[Data records]
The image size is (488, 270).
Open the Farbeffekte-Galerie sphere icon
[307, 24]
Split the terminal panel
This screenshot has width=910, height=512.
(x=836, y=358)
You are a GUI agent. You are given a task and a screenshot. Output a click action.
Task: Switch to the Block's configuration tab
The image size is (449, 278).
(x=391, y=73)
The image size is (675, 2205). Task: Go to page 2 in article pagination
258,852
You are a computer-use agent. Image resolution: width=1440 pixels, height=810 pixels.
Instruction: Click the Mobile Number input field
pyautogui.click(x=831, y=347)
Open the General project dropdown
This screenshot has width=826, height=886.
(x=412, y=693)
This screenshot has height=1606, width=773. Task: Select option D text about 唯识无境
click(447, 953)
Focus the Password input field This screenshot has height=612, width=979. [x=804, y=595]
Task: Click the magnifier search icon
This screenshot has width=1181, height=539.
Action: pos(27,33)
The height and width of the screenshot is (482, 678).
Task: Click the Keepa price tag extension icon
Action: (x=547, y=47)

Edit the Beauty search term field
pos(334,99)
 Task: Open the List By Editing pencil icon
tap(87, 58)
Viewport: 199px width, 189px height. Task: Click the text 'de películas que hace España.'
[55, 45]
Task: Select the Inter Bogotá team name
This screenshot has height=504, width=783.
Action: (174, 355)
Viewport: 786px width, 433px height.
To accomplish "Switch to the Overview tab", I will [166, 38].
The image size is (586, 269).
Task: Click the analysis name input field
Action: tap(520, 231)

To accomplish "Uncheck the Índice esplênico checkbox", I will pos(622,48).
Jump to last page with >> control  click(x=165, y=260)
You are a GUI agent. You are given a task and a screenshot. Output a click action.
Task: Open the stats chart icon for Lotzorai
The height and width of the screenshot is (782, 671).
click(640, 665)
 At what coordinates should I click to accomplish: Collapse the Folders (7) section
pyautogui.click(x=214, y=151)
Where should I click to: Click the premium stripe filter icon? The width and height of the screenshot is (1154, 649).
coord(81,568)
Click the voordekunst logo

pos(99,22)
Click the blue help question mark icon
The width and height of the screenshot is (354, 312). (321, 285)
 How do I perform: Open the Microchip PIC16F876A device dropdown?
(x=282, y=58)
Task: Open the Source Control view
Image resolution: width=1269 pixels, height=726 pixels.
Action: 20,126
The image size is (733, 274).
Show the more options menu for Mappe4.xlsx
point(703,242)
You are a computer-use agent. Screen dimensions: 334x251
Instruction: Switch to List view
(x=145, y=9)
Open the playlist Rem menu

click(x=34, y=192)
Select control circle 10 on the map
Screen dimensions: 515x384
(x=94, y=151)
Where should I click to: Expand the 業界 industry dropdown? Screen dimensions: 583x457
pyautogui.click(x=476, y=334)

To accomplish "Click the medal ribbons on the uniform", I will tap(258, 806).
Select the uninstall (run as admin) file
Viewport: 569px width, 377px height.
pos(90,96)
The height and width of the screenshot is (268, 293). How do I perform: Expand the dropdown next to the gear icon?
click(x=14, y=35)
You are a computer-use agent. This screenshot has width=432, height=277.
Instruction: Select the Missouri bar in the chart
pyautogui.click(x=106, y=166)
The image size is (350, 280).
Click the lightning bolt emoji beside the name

Aim of the exercise = Lay out the data records above as a JSON list of strings, one string per line, leaving out blank lines.

The output =
[
  "The image size is (488, 270).",
  "Open the Farbeffekte-Galerie sphere icon",
  "[307, 24]",
  "Split the terminal panel",
  "This screenshot has width=910, height=512.",
  "(x=836, y=358)",
  "You are a GUI agent. You are given a task and a screenshot. Output a click action.",
  "Task: Switch to the Block's configuration tab",
  "The image size is (449, 278).",
  "(x=391, y=73)",
  "The image size is (675, 2205). Task: Go to page 2 in article pagination",
  "258,852",
  "You are a computer-use agent. Image resolution: width=1440 pixels, height=810 pixels.",
  "Instruction: Click the Mobile Number input field",
  "pyautogui.click(x=831, y=347)",
  "Open the General project dropdown",
  "This screenshot has width=826, height=886.",
  "(x=412, y=693)",
  "This screenshot has height=1606, width=773. Task: Select option D text about 唯识无境",
  "click(447, 953)",
  "Focus the Password input field This screenshot has height=612, width=979. [x=804, y=595]",
  "Task: Click the magnifier search icon",
  "This screenshot has width=1181, height=539.",
  "Action: pos(27,33)",
  "The height and width of the screenshot is (482, 678).",
  "Task: Click the Keepa price tag extension icon",
  "Action: (x=547, y=47)",
  "Edit the Beauty search term field",
  "pos(334,99)",
  " Task: Open the List By Editing pencil icon",
  "tap(87, 58)",
  "Viewport: 199px width, 189px height. Task: Click the text 'de películas que hace España.'",
  "[55, 45]",
  "Task: Select the Inter Bogotá team name",
  "This screenshot has height=504, width=783.",
  "Action: (174, 355)",
  "Viewport: 786px width, 433px height.",
  "To accomplish \"Switch to the Overview tab\", I will [166, 38].",
  "The image size is (586, 269).",
  "Task: Click the analysis name input field",
  "Action: tap(520, 231)",
  "To accomplish \"Uncheck the Índice esplênico checkbox\", I will pos(622,48).",
  "Jump to last page with >> control  click(x=165, y=260)",
  "You are a GUI agent. You are given a task and a screenshot. Output a click action.",
  "Task: Open the stats chart icon for Lotzorai",
  "The height and width of the screenshot is (782, 671).",
  "click(640, 665)",
  " At what coordinates should I click to accomplish: Collapse the Folders (7) section",
  "pyautogui.click(x=214, y=151)",
  "Where should I click to: Click the premium stripe filter icon? The width and height of the screenshot is (1154, 649).",
  "coord(81,568)",
  "Click the voordekunst logo",
  "pos(99,22)",
  "Click the blue help question mark icon",
  "The width and height of the screenshot is (354, 312). (321, 285)",
  " How do I perform: Open the Microchip PIC16F876A device dropdown?",
  "(x=282, y=58)",
  "Task: Open the Source Control view",
  "Image resolution: width=1269 pixels, height=726 pixels.",
  "Action: 20,126",
  "The image size is (733, 274).",
  "Show the more options menu for Mappe4.xlsx",
  "point(703,242)",
  "You are a computer-use agent. Screen dimensions: 334x251",
  "Instruction: Switch to List view",
  "(x=145, y=9)",
  "Open the playlist Rem menu",
  "click(x=34, y=192)",
  "Select control circle 10 on the map",
  "Screen dimensions: 515x384",
  "(x=94, y=151)",
  "Where should I click to: Expand the 業界 industry dropdown? Screen dimensions: 583x457",
  "pyautogui.click(x=476, y=334)",
  "To accomplish \"Click the medal ribbons on the uniform\", I will tap(258, 806).",
  "Select the uninstall (run as admin) file",
  "Viewport: 569px width, 377px height.",
  "pos(90,96)",
  "The height and width of the screenshot is (268, 293). How do I perform: Expand the dropdown next to the gear icon?",
  "click(x=14, y=35)",
  "You are a computer-use agent. This screenshot has width=432, height=277.",
  "Instruction: Select the Missouri bar in the chart",
  "pyautogui.click(x=106, y=166)",
  "The image size is (350, 280).",
  "Click the lightning bolt emoji beside the name"
]